Kirchenkreissynode der anderen Art

Die heutige Synode des Kirchenkreises war in vielerlei Hinsicht anders als wie Synoden sonst so ablaufen: Keine lange Tagesordnung, keine Auseinandersetzung darüber, wie die immer knapper werdenden Ressourcen verteilt werden sollen, keine Abstimmungen.

Nein, heute trafen sich die Mitglieder der Synode, um unter Anleitung von Diakonin Susanne Schier einmal gemeinsam durchzuatmen und sich noch einmal zu vergegenwärtigen, worin wir eigentlich Kraft und Zuversicht für die Zukunft unserer Kirche finden.

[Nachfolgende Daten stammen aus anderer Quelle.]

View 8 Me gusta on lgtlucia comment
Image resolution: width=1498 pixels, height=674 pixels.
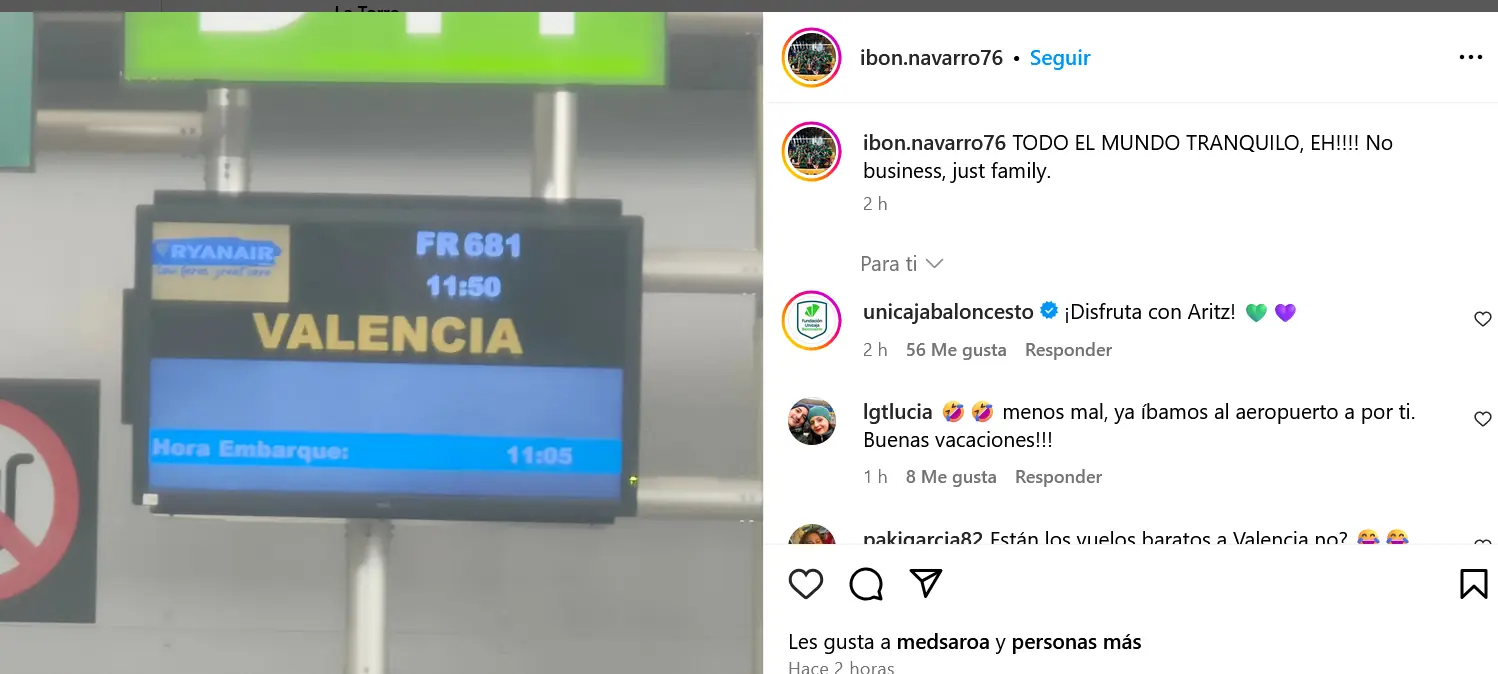(951, 477)
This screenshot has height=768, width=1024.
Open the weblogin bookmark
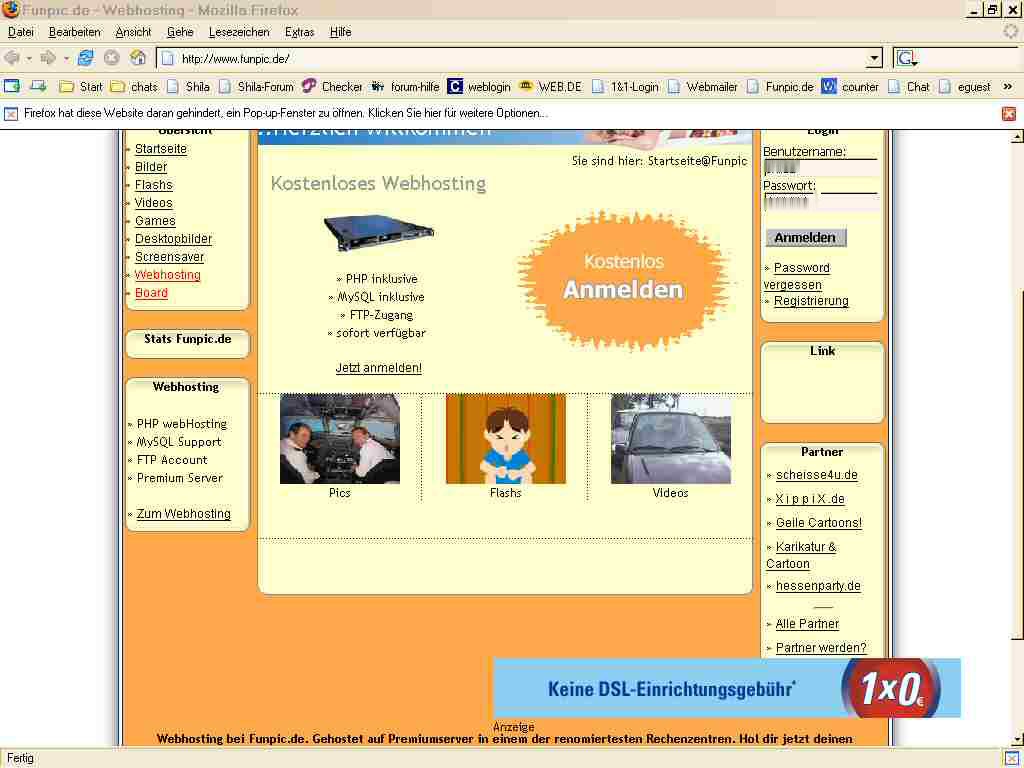(x=479, y=87)
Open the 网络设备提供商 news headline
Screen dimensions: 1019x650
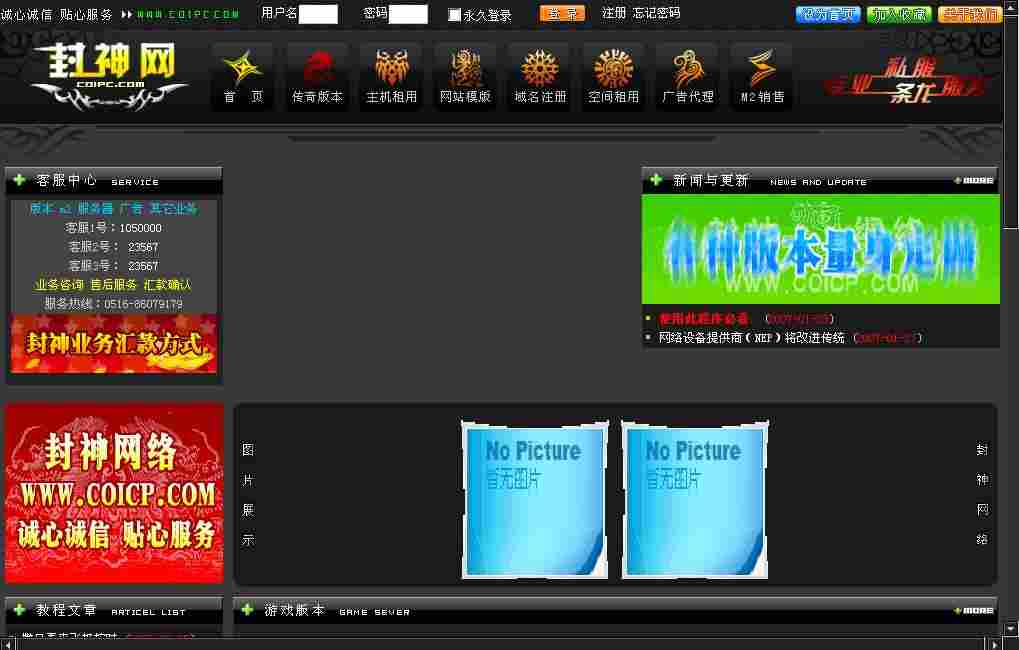coord(751,338)
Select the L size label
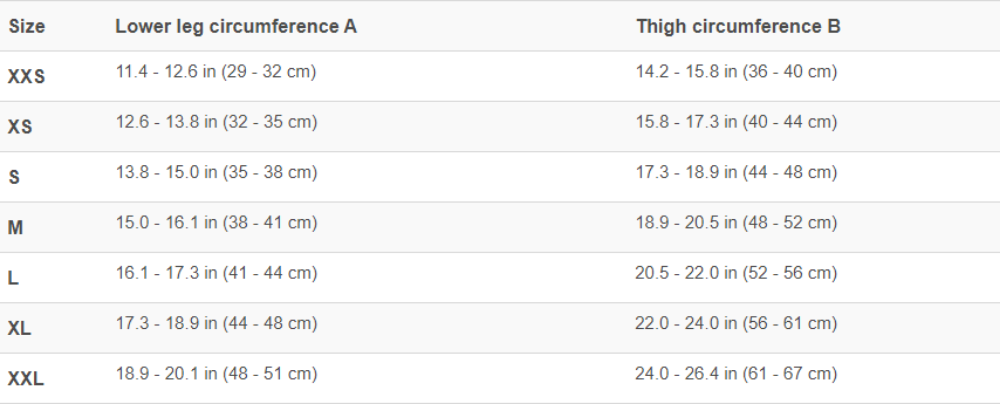Screen dimensions: 1000x404 tap(13, 279)
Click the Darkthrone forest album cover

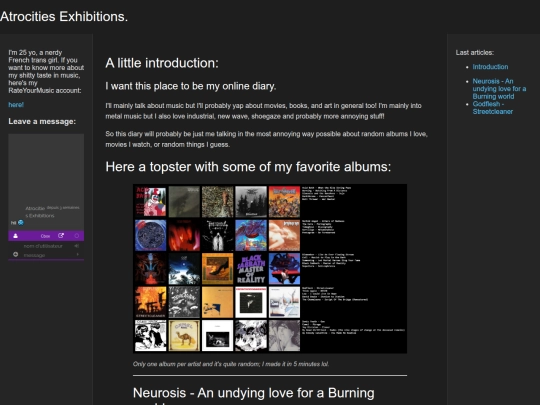[251, 202]
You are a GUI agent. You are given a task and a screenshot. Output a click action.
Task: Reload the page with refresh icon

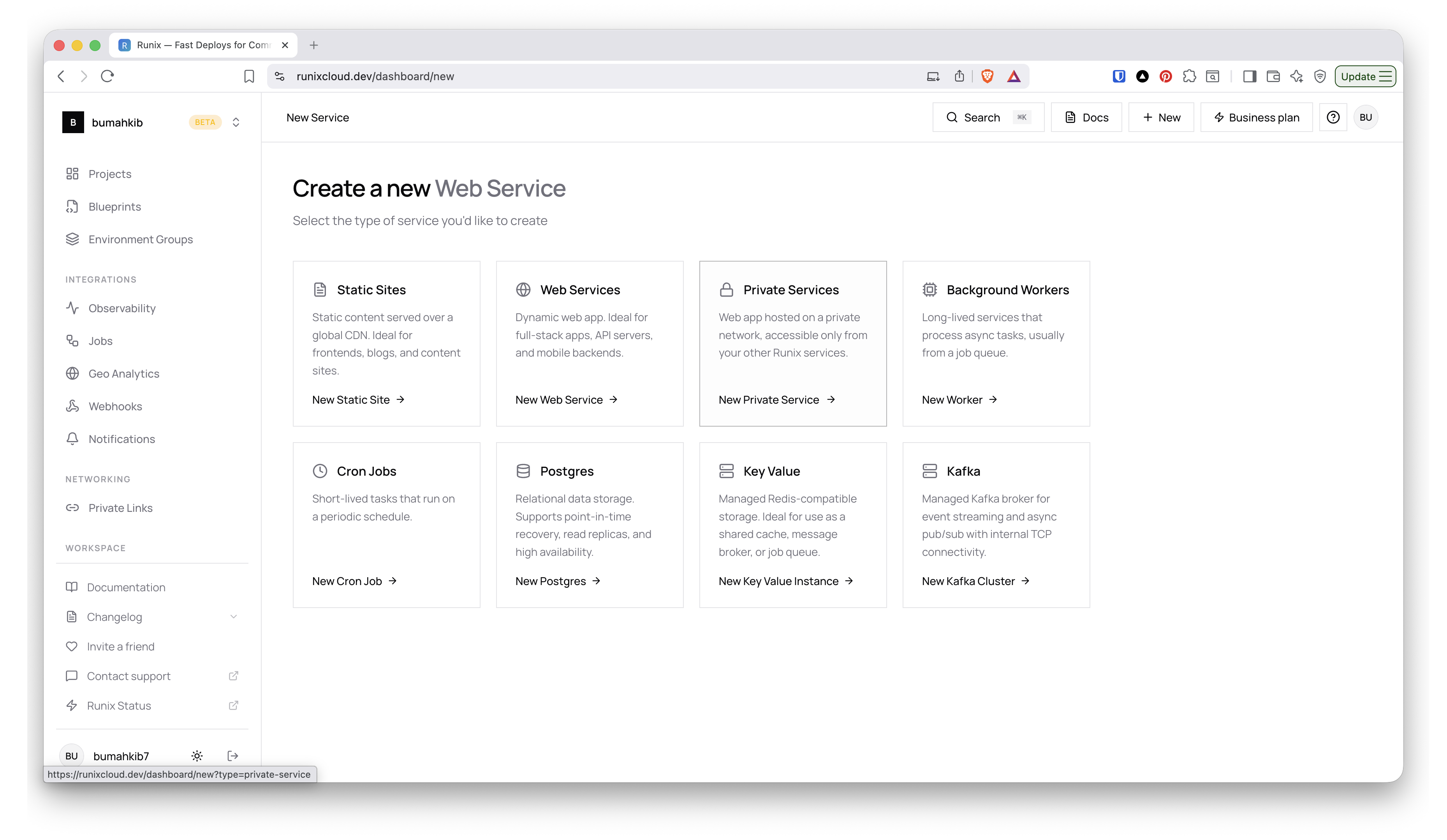pos(107,76)
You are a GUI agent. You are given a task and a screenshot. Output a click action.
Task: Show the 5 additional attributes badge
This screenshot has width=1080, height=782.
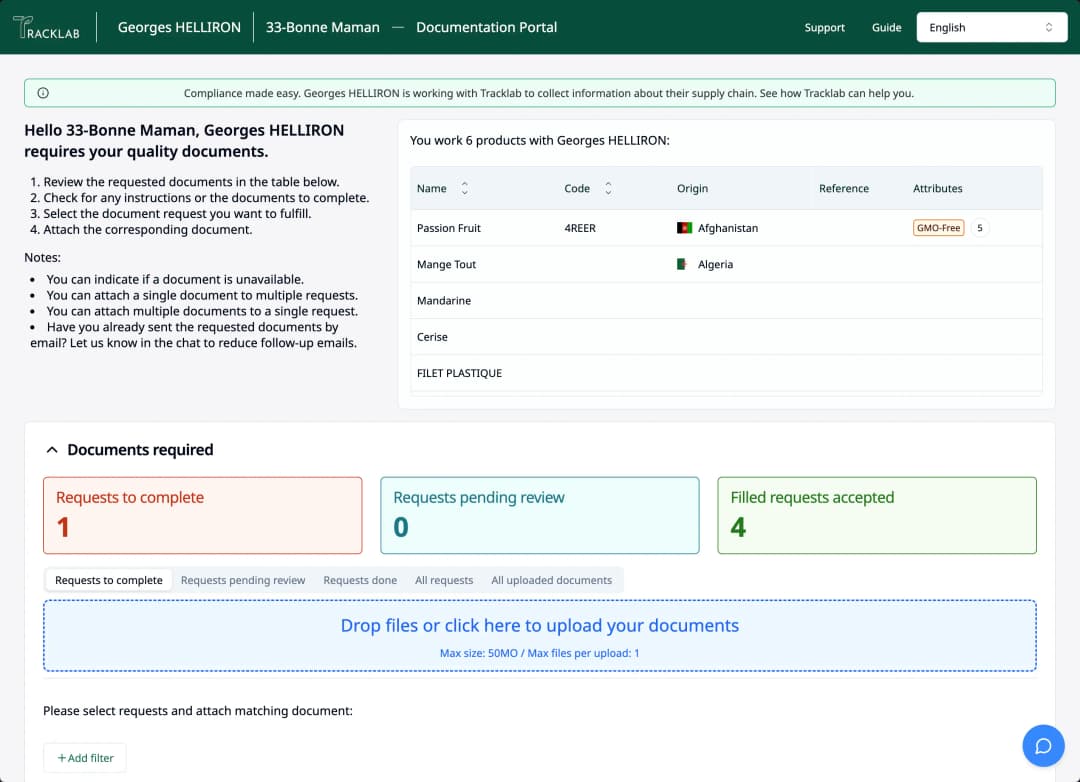point(979,228)
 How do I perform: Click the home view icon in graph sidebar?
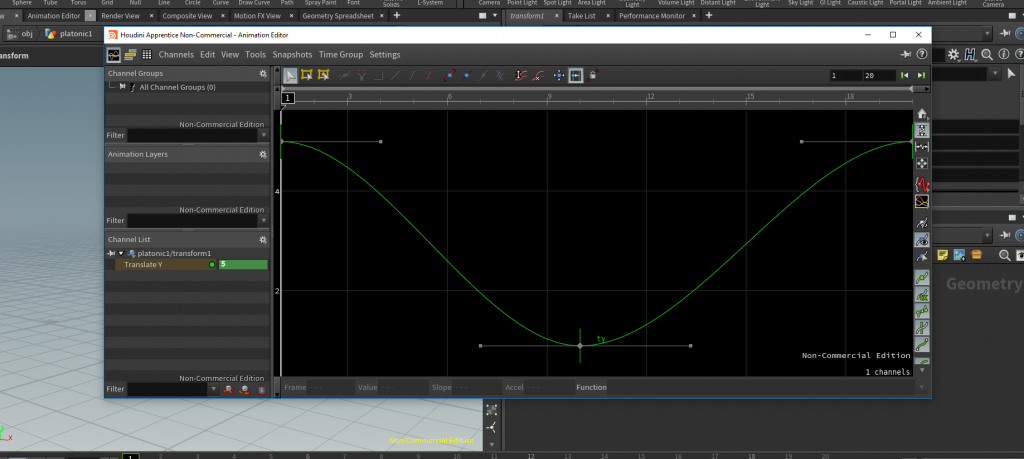[x=922, y=114]
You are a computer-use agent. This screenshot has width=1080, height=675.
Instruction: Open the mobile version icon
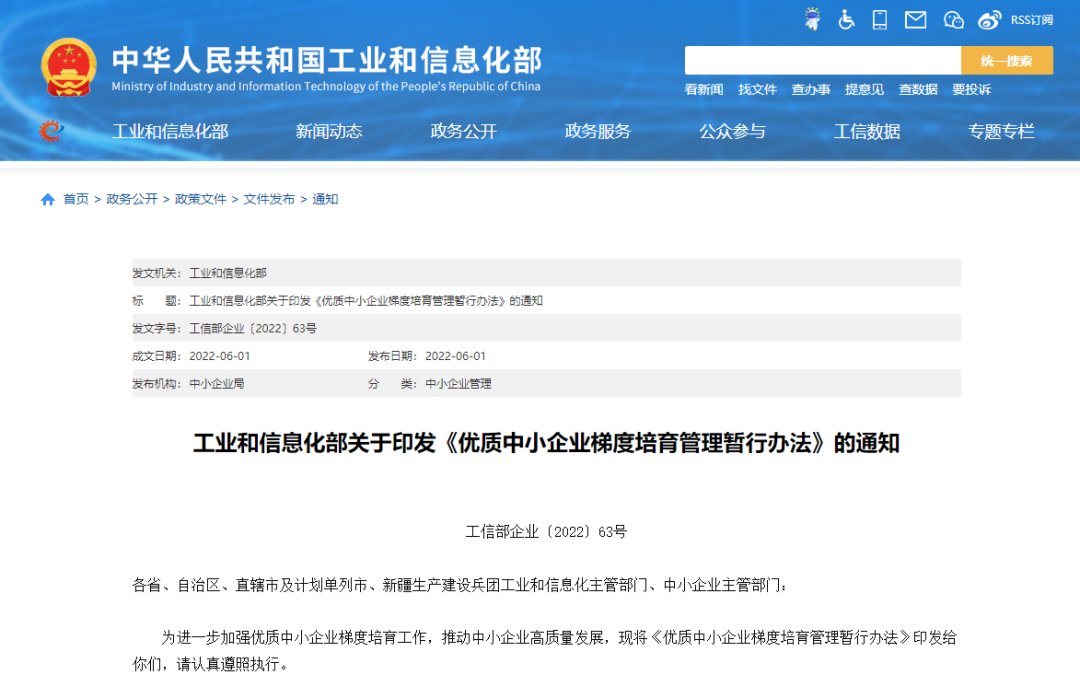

In bunt gemischten Kleingruppen tauschten sich die Synodal:innen darüber aus, welche Ereignisse sie in ihrer Beziehung zum Glauben und zur Kirche geprägt und gestärkt haben, woraus sie selber Kraft schöpfen – und wann und wobei eigentlich ihr Herz „singt“.

Über zwei Stunden entwickelten sich so Gespräche und Eindrücke, die noch einmal auf das Wesentliche fokussiert haben, und die zumindest teilweise Antworten auf die Frage „Warum machen wir das hier eigentlich?“ gaben, und hier und da auch Gemeinsamkeiten hervortreten lies, die man vorher vielleicht nicht so erwartet hätte.

Bei der nächsten Synode im Juli wird es dann wieder „normal“ zugehen – aber vielleicht mit neuen oder zumindest anderen Blickwinkeln und größerer Klarheit, wohin diese oftmals ungewiss wirkende Reise eigentlich gehen soll.